··· SUPPLIED RECORDS ···

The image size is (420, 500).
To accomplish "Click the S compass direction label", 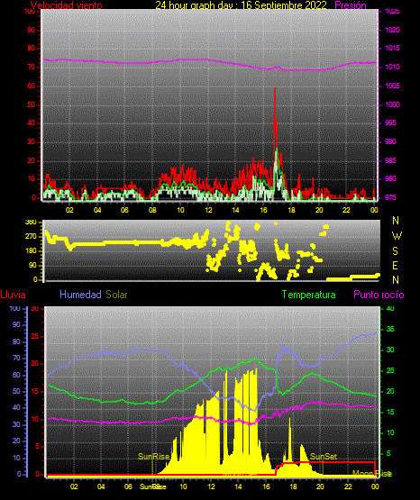I will coord(395,251).
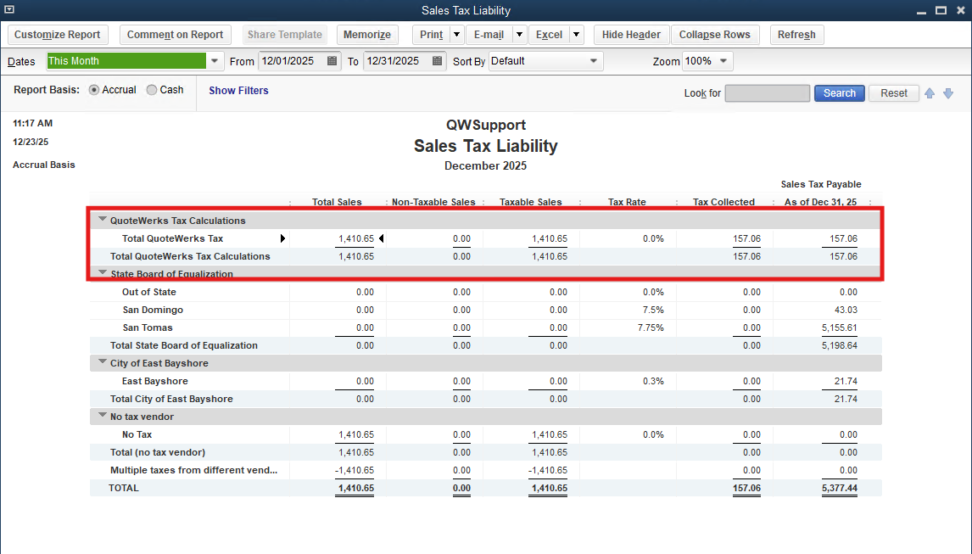Click the Show Filters link
972x554 pixels.
point(238,91)
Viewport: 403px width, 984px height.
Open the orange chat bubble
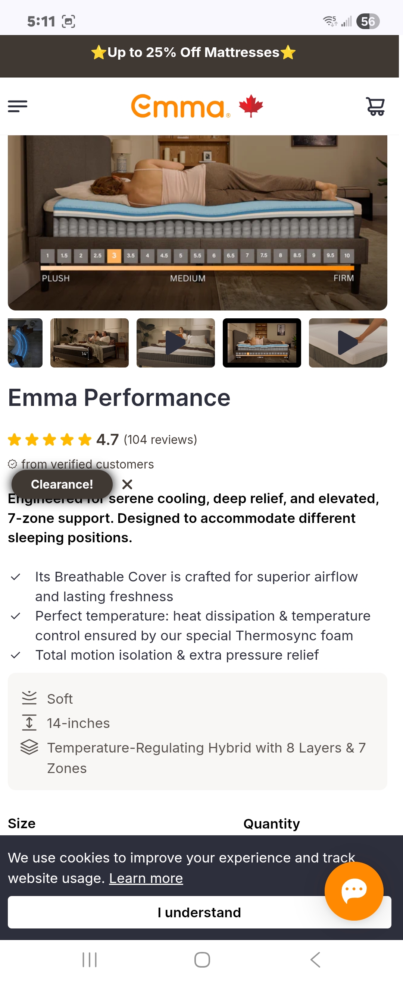click(354, 891)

···

- EXERCISE DETAILS
Please retype, exactly and with the pictures left out, the lines from the line containing "Viewport: 403px width, 984px height." through the last line of the records above.

- ANSWER SPACE
Viewport: 403px width, 984px height.
Open the orange chat bubble
click(354, 891)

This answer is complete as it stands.